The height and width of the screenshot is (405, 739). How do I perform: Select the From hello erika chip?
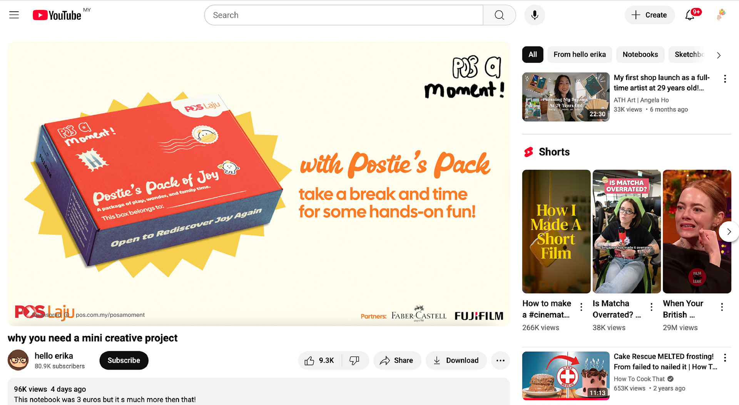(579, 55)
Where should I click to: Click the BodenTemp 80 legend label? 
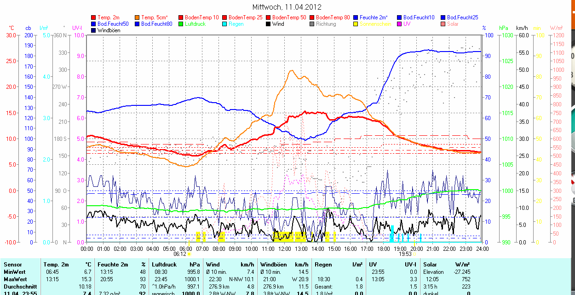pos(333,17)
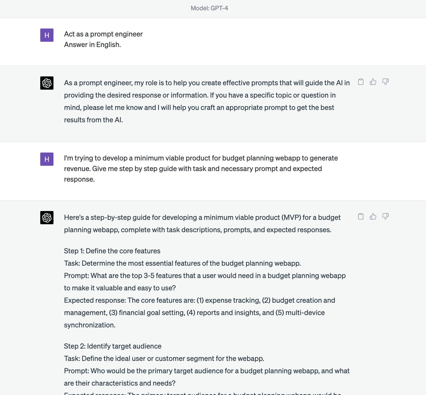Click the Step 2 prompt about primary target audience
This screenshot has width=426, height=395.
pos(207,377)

• • • • •

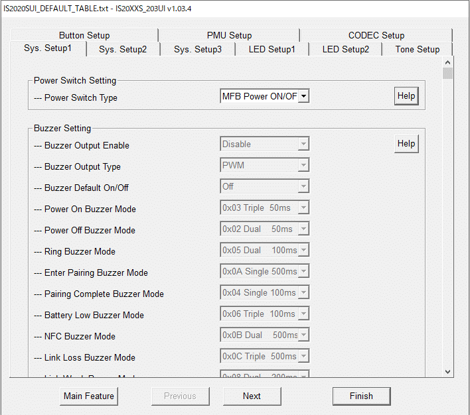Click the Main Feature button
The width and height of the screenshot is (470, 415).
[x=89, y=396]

• • • • •

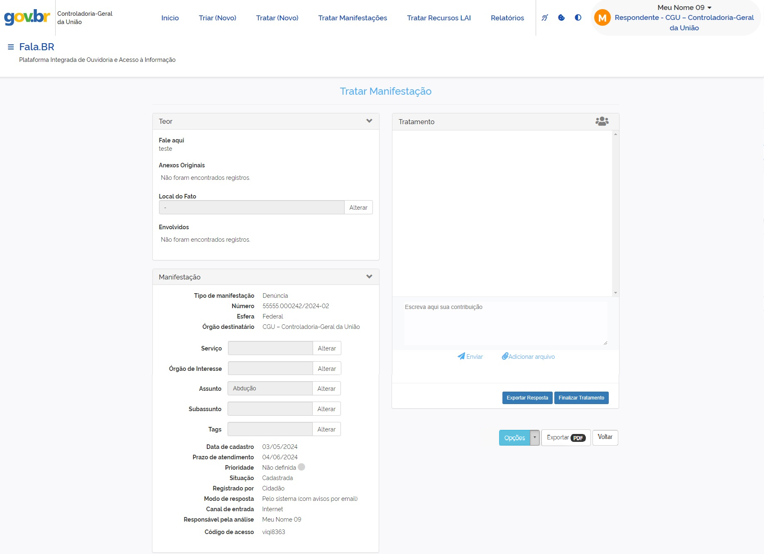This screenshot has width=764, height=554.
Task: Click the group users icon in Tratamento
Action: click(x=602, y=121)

• • • • •

→ SHORT PROBLEM: Rewrite everything from the line containing "Click the Main Feature button" down to the line containing "[x=89, y=396]", substituting "Primary Feature" for "Main Feature" and keeping all else unchanged. Leave the pictures out.

→ SOLUTION TO THIS EXERCISE:
Click the Primary Feature button
The width and height of the screenshot is (470, 415).
[x=89, y=396]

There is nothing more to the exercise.